Curcumin (1), demethoxycurcumin (2) and bisdemethoxycurcumin (3), the curcuminoid constituents of the medicinal plant Curcuma longa L., have been structurally modified to 55 analogs and antimycobacterial activity against Mycobacterium tuberculosis has been evaluated. Among the highly active curcuminoids, the isoxazole analogs are the most active group, with mono-O-methylcurcumin isoxazole (53) being the most active compound (MIC 0.09 μg/mL). It was 1131-fold more active than curcumin (1), the parent compound, and was approximately 18 and 2-fold more active than the standard drugs kanamycin and isoniazid, respectively.
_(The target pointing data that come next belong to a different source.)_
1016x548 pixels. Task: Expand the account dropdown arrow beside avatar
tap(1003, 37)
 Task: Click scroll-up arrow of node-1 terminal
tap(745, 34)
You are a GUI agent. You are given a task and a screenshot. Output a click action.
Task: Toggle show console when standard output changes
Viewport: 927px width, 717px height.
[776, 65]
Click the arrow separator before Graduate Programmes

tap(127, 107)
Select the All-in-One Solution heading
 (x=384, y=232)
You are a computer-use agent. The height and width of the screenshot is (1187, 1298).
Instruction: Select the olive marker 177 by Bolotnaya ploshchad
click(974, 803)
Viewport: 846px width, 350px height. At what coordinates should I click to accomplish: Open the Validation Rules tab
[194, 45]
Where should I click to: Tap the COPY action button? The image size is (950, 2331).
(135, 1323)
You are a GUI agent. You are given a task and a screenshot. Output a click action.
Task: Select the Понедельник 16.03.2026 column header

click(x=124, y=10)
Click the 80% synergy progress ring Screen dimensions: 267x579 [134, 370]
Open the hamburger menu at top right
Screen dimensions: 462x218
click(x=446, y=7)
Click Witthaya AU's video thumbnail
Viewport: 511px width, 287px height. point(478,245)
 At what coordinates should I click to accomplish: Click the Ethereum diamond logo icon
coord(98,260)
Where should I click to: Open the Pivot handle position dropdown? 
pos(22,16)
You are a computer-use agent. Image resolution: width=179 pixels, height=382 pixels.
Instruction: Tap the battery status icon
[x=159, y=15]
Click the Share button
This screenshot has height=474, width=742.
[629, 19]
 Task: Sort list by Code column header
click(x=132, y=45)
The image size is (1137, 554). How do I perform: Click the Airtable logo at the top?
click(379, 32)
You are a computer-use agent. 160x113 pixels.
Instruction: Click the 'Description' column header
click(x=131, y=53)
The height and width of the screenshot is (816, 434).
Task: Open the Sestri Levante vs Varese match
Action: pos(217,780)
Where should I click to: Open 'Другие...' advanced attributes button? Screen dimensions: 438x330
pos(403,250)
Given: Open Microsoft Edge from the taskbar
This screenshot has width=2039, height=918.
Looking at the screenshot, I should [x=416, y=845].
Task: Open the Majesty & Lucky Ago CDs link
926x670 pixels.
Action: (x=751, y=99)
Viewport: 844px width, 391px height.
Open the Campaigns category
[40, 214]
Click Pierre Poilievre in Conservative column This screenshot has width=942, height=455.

Compound 53 also exhibited high activity against the multidrug-resistant M. tuberculosis clinical isolates, with the MICs of 0.195-3.125 μg/mL. The structural requirements for a curcuminoid analog to exhibit antimycobacterial activity are the presence of an isoxazole ring and two unsaturated bonds on the heptyl chain. The presence of a suitable para-alkoxyl group on the aromatic ring which is attached in close proximity to the nitrogen function of the isoxazole ring and a free para-hydroxyl group on another aromatic ring enhances the biological activity.